TRECHO DO DOCUMENTO:
_ _ _ _ _ _ _
Depois de um ano marcado pelo início do ciclo de corte de juros pelo Banco Central do Brasil (BC) e por medidas de incentivo do governo para reduzir o preço do carro zero em 2023, o setor automotivo projeta um mais um ano de crescimento em 2024. Mas será que vai ficar mais fácil comprar um carro zero neste ano?
Esta reportagem responderá a essa pergunta a partir dos seguintes pontos:
Projeção de mais vendas
A última projeção da Federação Nacional da Distribuição de Veículos Automotores (Fenabrave) é de um crescimento de 12% em 2024. O g1 não contabiliza motos e implementos rodoviários. Esse aumento, caso concretizado, significaria aproximadamente 2,6 milhões de unidades emplacadas apenas no mercado interno.
Para automóveis e comerciais leves, a previsão é de um aumento de 12% nesse ano, totalizando 2,44 milhões de emplacamentos.
Já a Associação Nacional dos Fabricantes de Veículos Automotores (Anfavea) estima um aumento de 6,1% nos emplacamentos em 2024 contra 2023, para 2,450 milhões de unidades.
A produção deve crescer 6,2% neste ano, para 2,470 milhões, com as exportações na casa das 407 mil unidades, alta de 0,7% na mesma base de comparação.
Como os financiamentos representam 41% dos novos veículos emplacados no país, as entidades do setor acreditam que um bom impulso no mercado está ligado a uma melhora no cenário de crédito.
Mas especialistas ouvidos pelo g1 ponderam que o acesso a empréstimos mais baratos ainda chega a passos lentos ao consumidor, mesmo com a recente sequência de quedas da taxa básica de juros do país, a Selic.
_ _ _ _ _ _ _
EXERCÍCIO PROPOSTO A: De acordo com a reportagem sobre a compra de carros zero em 2024, qual é a estimativa da Anfavea para os emplacamentos neste ano?
EXERCÍCIO PROPOSTO B: Dê prosseguimento à reportagem sobre a compra de carros zero em 2024, a partir da última frase apresentada.

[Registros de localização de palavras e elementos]
_ _ _ _ _ _ _
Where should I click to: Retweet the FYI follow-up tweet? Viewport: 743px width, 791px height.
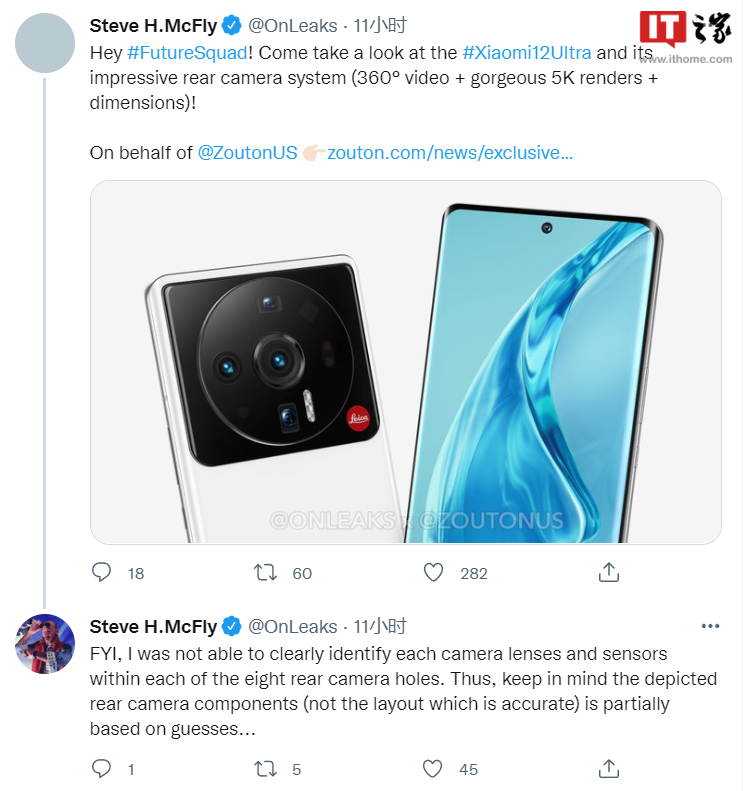[x=265, y=769]
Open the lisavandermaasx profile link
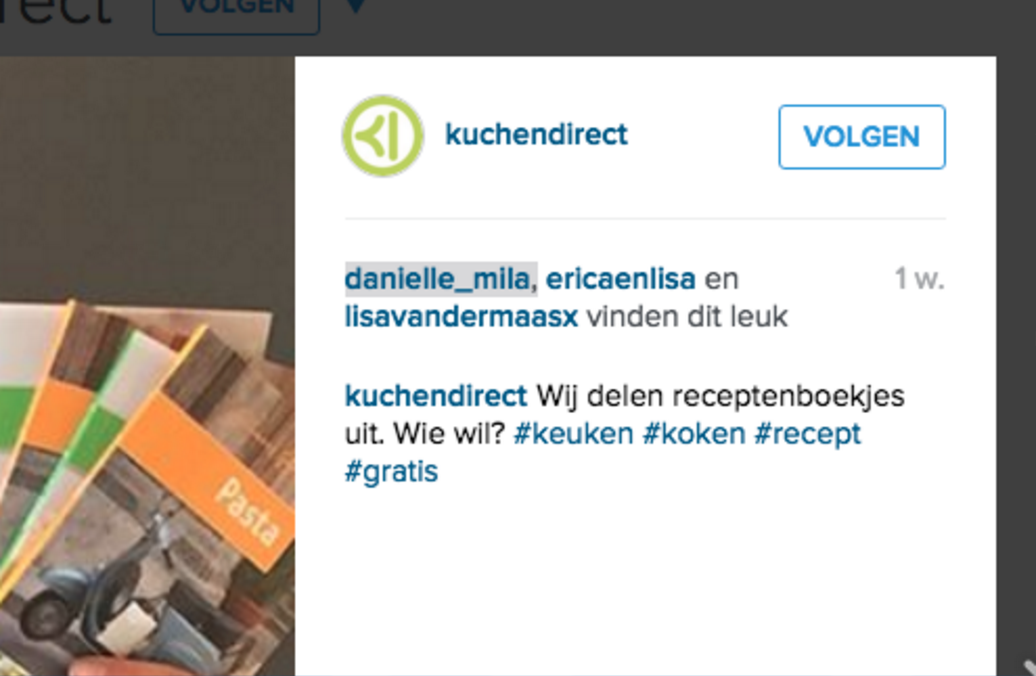Image resolution: width=1036 pixels, height=676 pixels. click(x=461, y=317)
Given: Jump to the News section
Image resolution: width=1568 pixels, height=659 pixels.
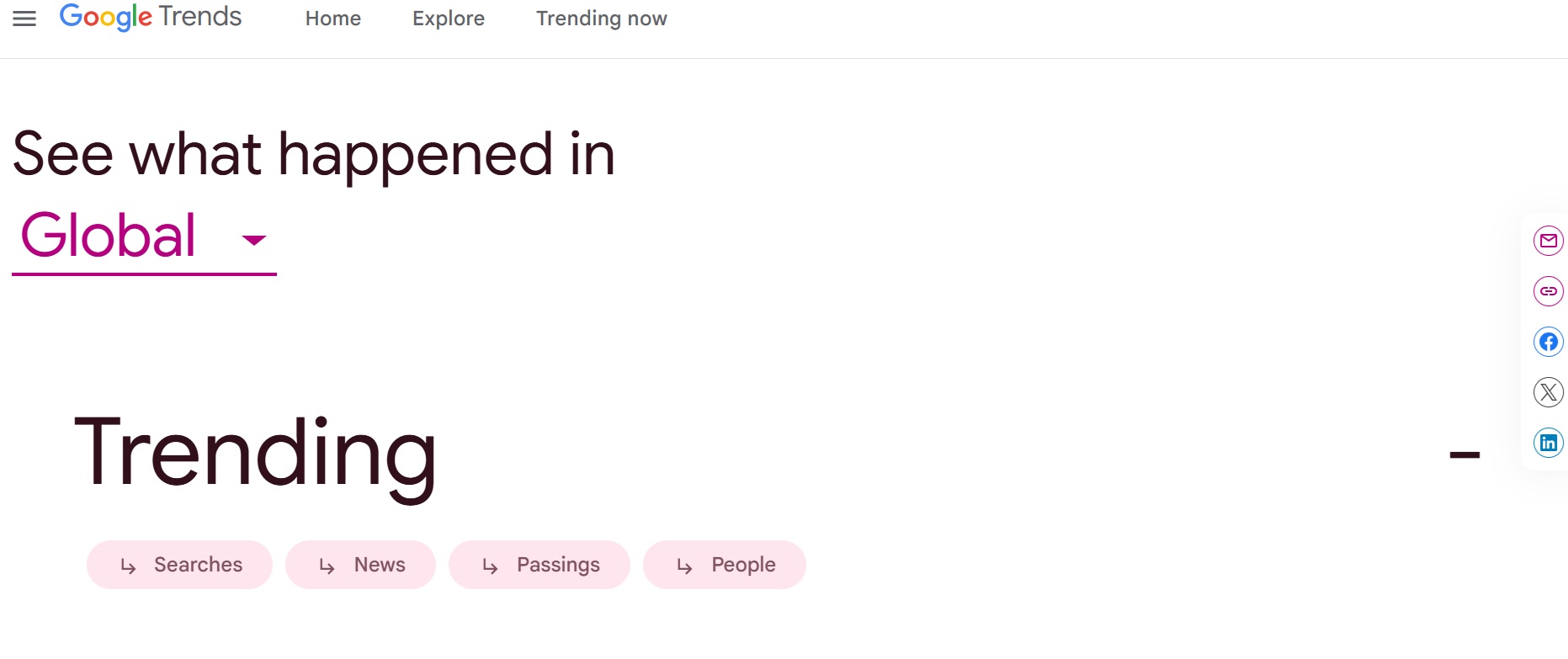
_ _ _ _ _ _ _
RESPOSTA ESPERADA A: Um aumento de 6,1% em relação a 2023, chegando a 2,450 milhões de unidades.

RESPOSTA ESPERADA B:
O crédito automóvel vai continuar caro?
Apesar de o BC já ter dado início ao ciclo de corte da Selic, especialistas apontam que o movimento de redução das taxas de financiamento de automóveis ainda leva tampo para se refletir nas condições oferecidas aos consumidores.
O repasse da queda da Selic aos juros na ponta tem um período de defasagem, que leva de três a seis meses para ser sentido pela população. A mudança pode ser um pouco mais rápida nas linhas de crédito com garantia, ou por fatores como o tempo de relacionamento com os bancos.
“É difícil dizer quando a queda de juros passa para a ponta consumidora porque há mais de um componente que explica tudo isso: temos a influência da taxa básica [Selic], o risco de crédito e o componente da inadimplência no mercado, por exemplo, além de impostos e outros fatores. Então além de [o repasse] não ser automático, ele também não é feito na íntegra”, explica a consultora Tereza Fernandez, da TF Consultores Associados, especializada na avaliação do setor automotivo.
Ainda assim, a redução gradual da Selic cria uma tendência positiva de queda para as demais taxas de juros e isso deve, uma hora ou outra, se refletir no segmento automotivo.
“Os juros já começaram a cair. Isso se reflete na cadeia mais lentamente, mas já é um alento”, disse o diretor-executivo da Fenabrave, Marcelo Franciulli.
Dados do BC, por exemplo, indicam que houve uma queda de 3,2 ponto percentual na taxa média de juros cobrados nos financiamentos de automóveis de pessoas físicas em dezembro de 2023 contra o mesmo período de 2022, para 25,5% ao ano.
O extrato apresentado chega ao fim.